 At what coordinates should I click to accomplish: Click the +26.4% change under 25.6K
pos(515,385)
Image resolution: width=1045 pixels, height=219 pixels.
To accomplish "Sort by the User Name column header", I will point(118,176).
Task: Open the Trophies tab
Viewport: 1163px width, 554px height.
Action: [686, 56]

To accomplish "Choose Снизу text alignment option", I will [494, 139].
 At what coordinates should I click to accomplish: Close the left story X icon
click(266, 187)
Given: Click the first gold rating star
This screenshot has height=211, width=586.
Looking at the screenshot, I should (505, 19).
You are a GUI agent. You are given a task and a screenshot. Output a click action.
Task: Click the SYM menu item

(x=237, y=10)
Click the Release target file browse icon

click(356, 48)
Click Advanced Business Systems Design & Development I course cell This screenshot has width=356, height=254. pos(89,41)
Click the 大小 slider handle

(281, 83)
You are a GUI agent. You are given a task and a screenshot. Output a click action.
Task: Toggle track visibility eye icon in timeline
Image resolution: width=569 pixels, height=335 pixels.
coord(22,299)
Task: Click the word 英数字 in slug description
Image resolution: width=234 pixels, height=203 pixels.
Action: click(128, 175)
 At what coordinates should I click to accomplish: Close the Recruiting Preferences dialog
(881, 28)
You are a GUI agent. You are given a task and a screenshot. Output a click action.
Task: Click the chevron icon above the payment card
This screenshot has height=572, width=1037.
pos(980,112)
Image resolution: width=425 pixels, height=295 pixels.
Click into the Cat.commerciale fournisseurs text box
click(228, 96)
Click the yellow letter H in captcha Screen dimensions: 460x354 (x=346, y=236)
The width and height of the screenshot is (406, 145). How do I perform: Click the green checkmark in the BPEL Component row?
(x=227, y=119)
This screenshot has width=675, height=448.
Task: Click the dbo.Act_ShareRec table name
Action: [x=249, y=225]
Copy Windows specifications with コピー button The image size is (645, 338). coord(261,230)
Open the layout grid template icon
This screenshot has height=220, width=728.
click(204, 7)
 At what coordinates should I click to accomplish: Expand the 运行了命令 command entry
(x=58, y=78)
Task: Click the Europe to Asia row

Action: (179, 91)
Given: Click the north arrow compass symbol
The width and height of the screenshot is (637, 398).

## [Action item]
Among the entries above, copy exactly only the lines starting with the one containing "Task: Click the SYM menu item" and going through the one containing "Task: Click the word 英数字 in slug description", both ends included.

## [Task result]
Task: Click the SYM menu item

(x=237, y=10)
Click the Release target file browse icon

click(356, 48)
Click Advanced Business Systems Design & Development I course cell This screenshot has width=356, height=254. pos(89,41)
Click the 大小 slider handle

(281, 83)
You are a GUI agent. You are given a task and a screenshot. Output a click action.
Task: Toggle track visibility eye icon in timeline
Image resolution: width=569 pixels, height=335 pixels.
coord(22,299)
Task: Click the word 英数字 in slug description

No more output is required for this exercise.